Another chapter in my long life journey...

   It has been already 5 months after my graduation and this is my 3rd month in work. It has been a totally new environment and lifestyle comparing to the time which i used to have during my study life. I really miss the time i used to have in university, outing with friends and doing those crazy stuffs together. However now we have lesser and lesser chances to do those crazy stuffs together as everyone is now busy with their own work and study.

   3rd month in work and I already can feel the difference between study and working life. Last time when i was still studying, I got a lot of time to do my own things and go out with friends even though everyday I still need to go for classes. However now when I started to work, almost everyday most of the time will be spent in office. The job I am having now require me to work even after office hours. Therefore I got less time to be with friends as after work I already super tired and dun even feel to go out. My parents keep on urging me to get a girlfriend but gosh everyday I work till so late where got time to go know girls.

   Actually I already have a target and I am trying my best to know her more well but day by day it seems that my chance is getting slimmer as I am not the only one that is going after her. I really don't why every time I fall into a girl there will always be one competitor and he for sure is one of my friends who have more advantages than me.  From YJ where I lost my advantage as I decided to skip standard 4 to standard 5 to AN where he is more handsome and his future is more brighter than me till the current, he live near to where she work and they can always lunch, dinner and even hang out together.
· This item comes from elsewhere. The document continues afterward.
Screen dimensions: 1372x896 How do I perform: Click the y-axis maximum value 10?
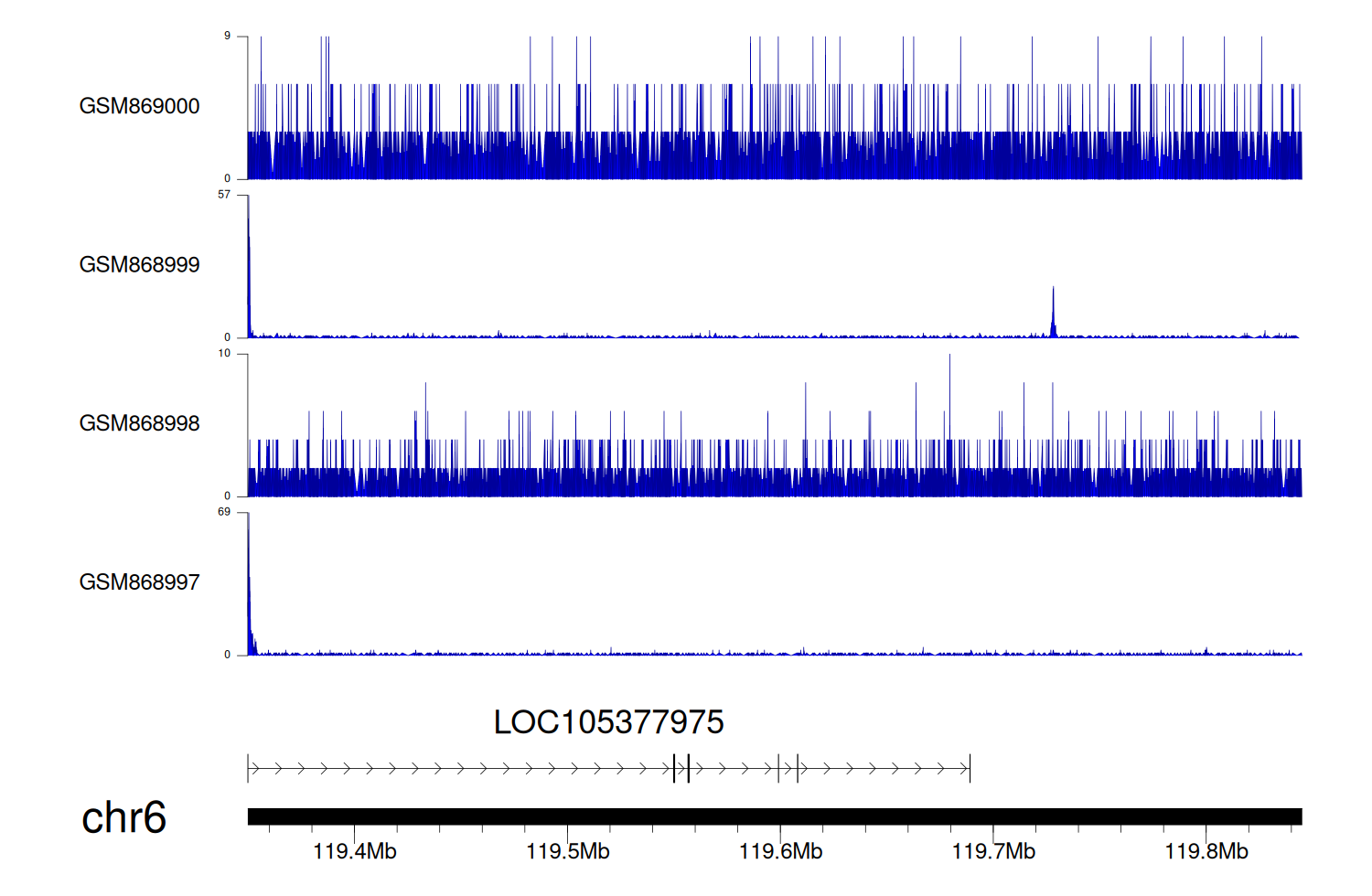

   Since last time, relation is one of my major weakness. Whenever i decided to go after a girl I will put in all my efforts, therefore every time when I got rejected or I realize my chance is slimmed I will be damn down. Before this, whenever I feel that I like the girl I will think a lots and won't go after her very soon until my friend told me whenever you think too much you might miss the chance. This time I already try my best to act fast to get closer to her and know more about her and I believe everything will have the solution so I should go after what I think is right.

    However I know that the final decision is not in my hand. after these 2 weeks observation, I think she will be more towards him than me as I do not have any advantage compare to him. Just like I said, he live near to the place she work so more time to be together, he is still studying so he is available any time whenever she need a company, he know how to sing and play guitar which I am not good in and lastly he knows how to massage which she needed whenever she is tired. I do not have all the advantages to tackle her, I can only try to spend my free time to go there dinner with her, try to get time to hang out with her and give her a call at night and show my concern to her. 

   Maybe its time to get a long holiday to think what I really want. I understand that at this stage relationship should not be my major thing in life and my career and my job will be more important. But I really hope this year I will get someone that I can share my everything with her and there will be someone that I can care of. Is my wishes so hard to be achieved? May god bless me and hope my wishes will come true.